SELECTED PASSAGE:
# Did the boater learn anything?



## MacPE6 (Feb 28, 2006)

How's this for some real boating news?

http://www.heraldtribune.com/articl...hot_in_buttocks_after_his_wake_swamps_a_canoe

I know that I have come VERY close a couple of times in my 14' orange/yellow marker that some say they couldn't see.

Couldn't see my a$$! They didn't care.


----------



## Shooter (Nov 14, 2004)

I know someone had posted up a link a while back about a Capt. of a charter boat that kept trying to swamp yaks and finally one day a Yaker bounced a flair off the boats windshield


----------



## Jesse Lockowitz (Feb 13, 2006)

Shooter said:


> I know someone had posted up a link a while back about a Capt. of a charter boat that kept trying to swamp yaks and finally one day a Yaker bounced a flair off the boats windshield


ive been trying to tell MAC THAT FOREVER!! WE NEED FLARES!!!!

I always joke about it, but i bet you a big ass fast ball of fire would make that capn chit himself


----------



## John81 (Apr 24, 2007)

that what i call enforcing no wake zones


----------



## Rockstar (Jun 23, 2004)

Talk about slingin' lead...

I had a jetskier outside of Lynnhaven Inlet try and swamp me once or twice and laughing the whole time. I waved him over with my dive knife to invite him back to the beach... needless to say my invitation was declined.


----------



## P Rico (Sep 9, 2008)

*news leter*

then people wonder way i alweis have a rod with just a 4 ounce pice of led at al times wether its on the yak or the pier.jet skiers dont stey behinde ither.i migtht not have a streight shot when it comes to tournament casting but when it comes to hiting a boat [email protected]#$% im good.mabe i shuld emagen a boat out in the field to cast straight


----------



## chefish (Aug 23, 2008)

Okay so they say that his injuries were not life threatening. I guess the buckshot missed the jerks brain by a few inches

4oz is good. What really works good is an Atom popper in 3 oz. that we would use in New England. You throw the popper across the jet skiers path that he is taking and when he hits the line, it tends to wrap around them a few times.... until the treble hooks from the popper sink in that is


----------



## FishForFun (Nov 16, 2006)

I can understand if they're trying on purpose like rockstar's story but Chucking weights is not the way to go. Had a friend who was leaving lesner once and had his 3 yr. old neise hit in the head with a 3 oz. sinker.

But if they're trying to swamp you intentionally go ahead haha.


----------



## Cdog (Mar 18, 2002)

Its all fun to joke about but like fishforfun said, throwing lead at a boat/jetski etc, whether from a yak,shore or pier is stupid and could end up with the throw er ending up in jail.


----------



## Ian (Nov 28, 2007)

im glad the guy shot em,hope the boater learned a valuable lesson,when i get a kayak and somebody tries to swamp me im going to shoot a bunch of holes in their boat!no kidding,then im going to paddle away like nothing ever happend.you fire a couple shots off and then they will know not to mess around with you.im not saying i would fire my weapon at a person but in the case somebody is trying to dunk me in freezing water i will not hesitate to make somebodys boat look like swiss cheese!


----------



## Cdog (Mar 18, 2002)

WRITTEN EXERCISE:
Resume the forum thread about boaters swamping kayaks, starting right after its final line. The listing that comes next is taken from a separate, unrelated source.

DATASET EXTRACT:
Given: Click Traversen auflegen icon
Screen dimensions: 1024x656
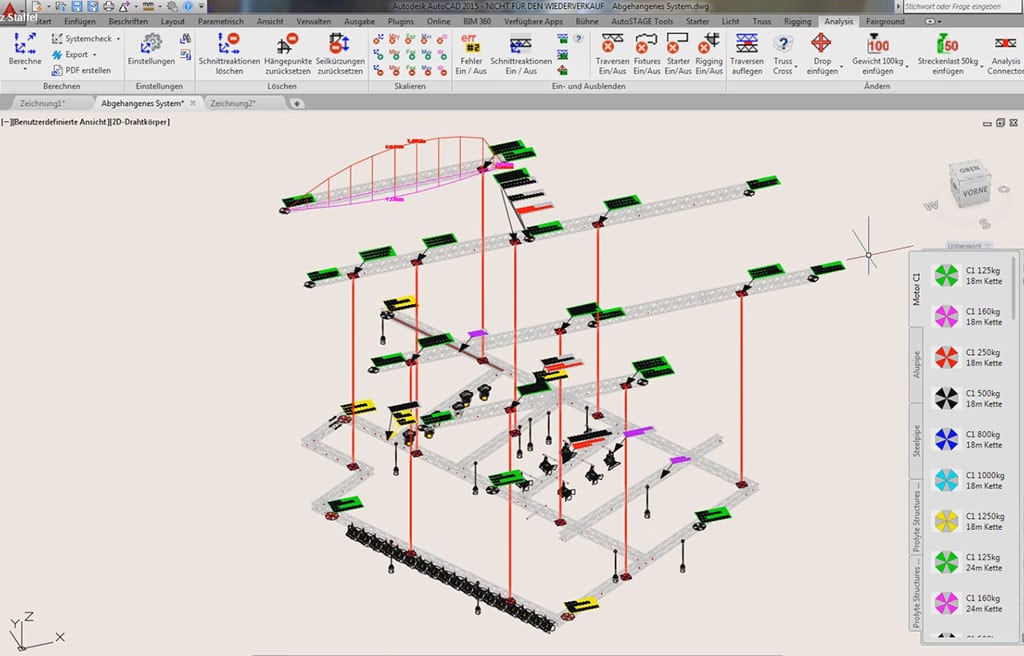Looking at the screenshot, I should point(746,43).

RESULT OF THE EXERCISE:
*Make sure you have the numbers to*



Ian said:


> im glad the guy shot em,hope the boater learned a valuable lesson,when i get a kayak and somebody tries to swamp me im going to shoot a bunch of holes in their boat!no kidding,then im going to paddle away like nothing ever happend.you fire a couple shots off and then they will know not to mess around with you.im not saying i would fire my weapon at a person but in the case somebody is trying to dunk me in freezing water i will not hesitate to make somebodys boat look like swiss cheese!


a bail bondsman and a good lawyer. Shooting into a occupied dwelling, vehicle, vessel is a felony.


----------



## P Rico (Sep 9, 2008)

FishForFun said:


> I can understand if they're trying on purpose like rockstar's story but Chucking weights is not the way to go. Had a friend who was leaving lesner once and had his 3 yr. old neise hit in the head with a 3 oz. sinker.
> 
> But if they're trying to swamp you intentionally go ahead haha.


10 feet from the pier or 10 feet from a yak its just asking for it .and im prity shuer im not the onley one that has don it or thought about it .intending to cous bodily harm or to droun a person its a felony as well.opcorn:


----------



## Justfshn (Nov 22, 2007)

Motor vehicles kill people, thats a fact. 

However would you shoot at a car that ran a red light and nearly hit you. Or at someone who cuts you off while your driving and you nearly loose control, they flick you off intentionally, would you then shoot at them? I can only imagine what you guys would do if someone in a car actually hit you. 

Road rage much?


----------



## drawinout (May 11, 2008)

Point blank, I don't think shooting at the guy was justifiable. Hell, that's a possible attempted murder charge I would imagine!! So, in the end, what does he get? A little bit wet, and 10 years in prison.... Nice get back!!! I could maybe justify a butt whoopin, but not shooting at somebody.


----------



## P Rico (Sep 9, 2008)

SGT.Bunghole said:


> Motor vehicles kill people, thats a fact.
> 
> However would you shoot at a car that ran a red light and nearly hit you. Or at someone who cuts you off while your driving and you nearly loose control, they flick you off intentionally, would you then shoot at them? I can only imagine what you guys would do if someone in a car actually hit you.
> 
> Road rage much?


drawinout i do agre with you about the shuting .it is in deed atempt of murder.sgt bunghole .i woldint talk about geting rand over by a car that rand a red light cos how many times you haved driven under the influance af alchol .its atemt of murder as whel.you probably haved never ben in ICU for six month no one knoing if your going to live or dy .busted intestins dislokated sholder craked skallseven craked rybes noked out teeth busted lips and eye braw.i have the scars to talke about geting rand over .its a very tuchy subjekt no one shuld have the rights to talk about if you never ben thear:--|
PS:I HAVED BEN HIT BY A CAR.!!!


----------



## Justfshn (Nov 22, 2007)

Lets see how many times have i been a drunk driver? 

I dont drink.

I have also hit a pedestrian in the middle of the road, do you think he lived?

Thank god no one shot me that night, accidents happen.

Yes i do know what i am talking about.


----------



## wolfva (Nov 17, 2006)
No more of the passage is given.